The report also found that the method the military is embracing to remedy this problem – referred to as the “expert judgement” process – is an ineffective one for many of the same reasons. It also moves far too slowly to keep up with the rapid pace of innovation and technology adoption within the military.
So, that raises a natural question. How can the military better lift the veil keeping it from quickly understanding the mission impacts of cyber risks and cyberattacks? And the answer could lie in the adoption and application of new, advanced technologies.
Data analytics exposes intersections
According to the report, today’s advanced data analytics solutions could provide senior military leaders with the tools they need to identify the intersections between military systems, cyber risks and mission requirements.
The process begins by aggregating data. Both mission planners and information systems personnel need to begin the process of gathering their cybersecurity information, threat intelligence and mission planning data. However, that data isn’t enough by itself. They then have to supplement it with outside threat intelligence that can help them further identify the threats in the cyber landscape, the systems that are most likely to be targeted and the probability that an attack against mission-critical systems will be successful.
Once this disparate intelligence is aggregated, the military can begin the process of analyzing it to find intersections between systems and missions. That starts by working collaboratively together to appropriately tag the data – much of which is semi-structured or unstructured – for analysis. As we discussed in our previous article, each of these siloes within the military speak different languages and rely on different data.

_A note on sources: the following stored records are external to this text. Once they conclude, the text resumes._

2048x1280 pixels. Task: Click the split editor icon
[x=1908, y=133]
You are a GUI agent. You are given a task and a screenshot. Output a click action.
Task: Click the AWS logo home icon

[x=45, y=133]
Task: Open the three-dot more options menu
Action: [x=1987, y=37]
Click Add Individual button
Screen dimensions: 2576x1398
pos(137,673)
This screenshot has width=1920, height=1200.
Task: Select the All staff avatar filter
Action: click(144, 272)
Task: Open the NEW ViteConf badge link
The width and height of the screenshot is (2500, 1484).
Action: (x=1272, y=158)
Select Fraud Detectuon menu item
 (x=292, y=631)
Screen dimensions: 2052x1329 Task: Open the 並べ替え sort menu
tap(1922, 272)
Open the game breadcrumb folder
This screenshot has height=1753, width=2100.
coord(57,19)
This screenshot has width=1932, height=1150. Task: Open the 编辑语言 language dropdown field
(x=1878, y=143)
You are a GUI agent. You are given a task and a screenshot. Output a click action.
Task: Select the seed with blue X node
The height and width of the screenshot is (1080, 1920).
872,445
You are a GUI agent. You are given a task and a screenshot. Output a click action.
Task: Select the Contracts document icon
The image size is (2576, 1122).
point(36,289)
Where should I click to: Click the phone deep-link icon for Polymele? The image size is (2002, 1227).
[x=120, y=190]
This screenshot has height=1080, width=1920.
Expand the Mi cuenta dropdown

This tagging approach will help to standardize that and create a data lake, or ecosystem of data, that can be analyzed for actionable insights. The tagging will also help to identify which systems are more important and which threats are more critical.
The process of tagging may seem tedious. It may also seem very similar to the “expert judgement” process that can make it difficult to identify the potential impact of a cyber risk on mission assurance and success. The largest and most important difference is that this process looks at all of the data – and not just a part of the data. It’s also just the first step before automated processes and advanced analytics tools take over to actually find the intersections and connections among the data.
The end result
Once the automated mapping is complete, the military will have a new and exciting tool that they can utilize to generate real-time, up-to-date intelligence about cyber risks and their potential impact to missions. This intelligence empowers warfighters to quickly analyze a situation and begin mapping their next steps.
Utilizing predictive analytics tools, senior military leaders will have the ability to effectively “turn the knobs” and ask “what if” questions about their mission planning and infrastructure. They can eliminate a subsystem and see what the impact would be to the larger system. They can eliminate a military platform or system and see what it does to mission assurance and mission success. They can enter virtually any warfighting scenario into their predictive analytics tools and receive clarity on how to best proceed to achieve mission success.
Utilizing this approach, the military can break down the siloes and eliminate the walls that exist between mission planning and information systems personnel, making it easier for them to analyze the full trove of data and make informed decisions. They can also give themselves an incredible tool that they can use to identify the impact of a threat in real-time. This enables them to prepare contingency plans and fail-safes, ensuring that a cyber risk will never stand in the way of accomplishing a mission in the future.